Les temps sociaux[1] correspondent aux grands blocs de temps qu’une société se donne pour désigner, rythmer et coordonner les activités sociales auxquelles elle accorde une importance particulière. Avec les temps sociaux, le temps n’apparaît plus comme un simple repère chronologique, mais comme le reflet de la dynamique sociale. Étant de grandes amplitudes, ils permettent de déterminer les rythmes dominants et de distinguer les activités sociales dominantes d’une société donnée. Même si les temps sociaux donnent une approche réductrice et simplifiée de la réalité d’une organisation sociale, les activités qu’ils valorisent nous renseignent sur son système de valeurs et sa catégorie sociale dominante.
Roger Sue caractérise un temps social dominant[2] à partir de cinq critères. Le premier critère est quantitatif. Il consiste à calculer et à comparer la durée objective des différents temps sociaux. Un temps social est dominant lorsque la durée consacrée à une activité sociale est objectivement la plus importante. Au début du 19e siècle, comme l’ouvrier consacrait plus de 73 % de sa durée de vie éveillée à travailler, le temps social du travail était dominant. Même si le calendrier et l’horloge mesurent, quantifient et décomposent le temps en unités stables, homogènes et régulières, il est important de préciser que le temps abstrait de ces outils techniques ne relève pas de lois naturelles ou physiques observables, mais d’une construction sociale médiatisée et normalisée par un système idéologique qui peut être religieux, économique ou politique.

______________________________

■ OBJECTIF: Recopiez mot pour mot le passage du texte sur les temps sociaux situé entre « Les temps sociaux[1] » et « catégorie sociale dominante. », ces deux extraits compris.

■ DONNÉES FOURNIES:
______________________________

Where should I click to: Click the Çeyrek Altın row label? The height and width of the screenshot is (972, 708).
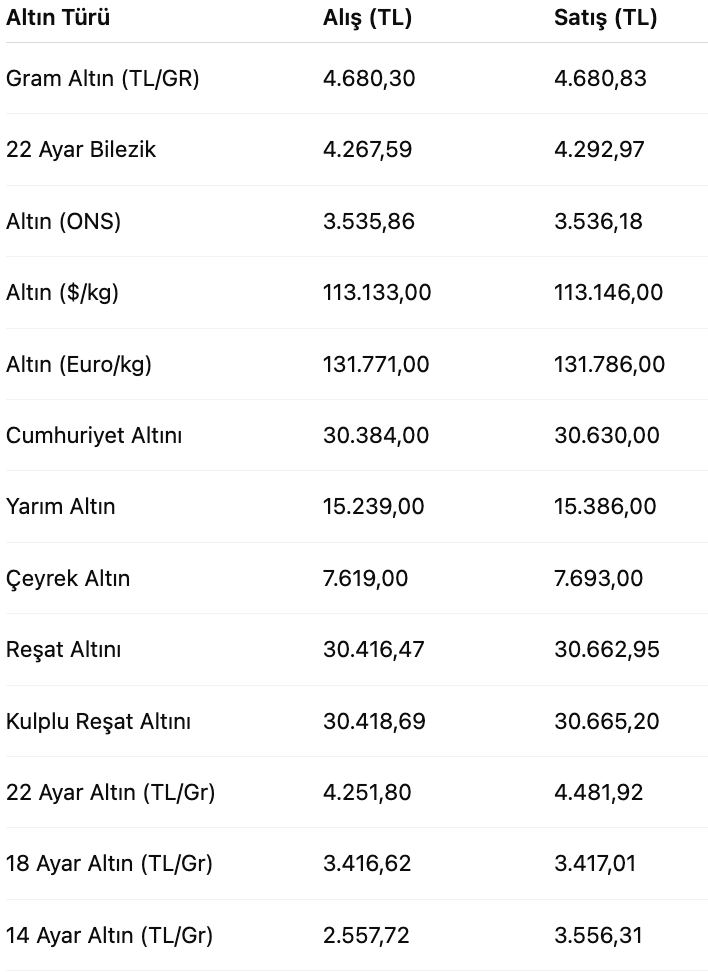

______________________________

■ RÉPONSE ATTENDUE:
Les temps sociaux[1] correspondent aux grands blocs de temps qu’une société se donne pour désigner, rythmer et coordonner les activités sociales auxquelles elle accorde une importance particulière. Avec les temps sociaux, le temps n’apparaît plus comme un simple repère chronologique, mais comme le reflet de la dynamique sociale. Étant de grandes amplitudes, ils permettent de déterminer les rythmes dominants et de distinguer les activités sociales dominantes d’une société donnée. Même si les temps sociaux donnent une approche réductrice et simplifiée de la réalité d’une organisation sociale, les activités qu’ils valorisent nous renseignent sur son système de valeurs et sa catégorie sociale dominante.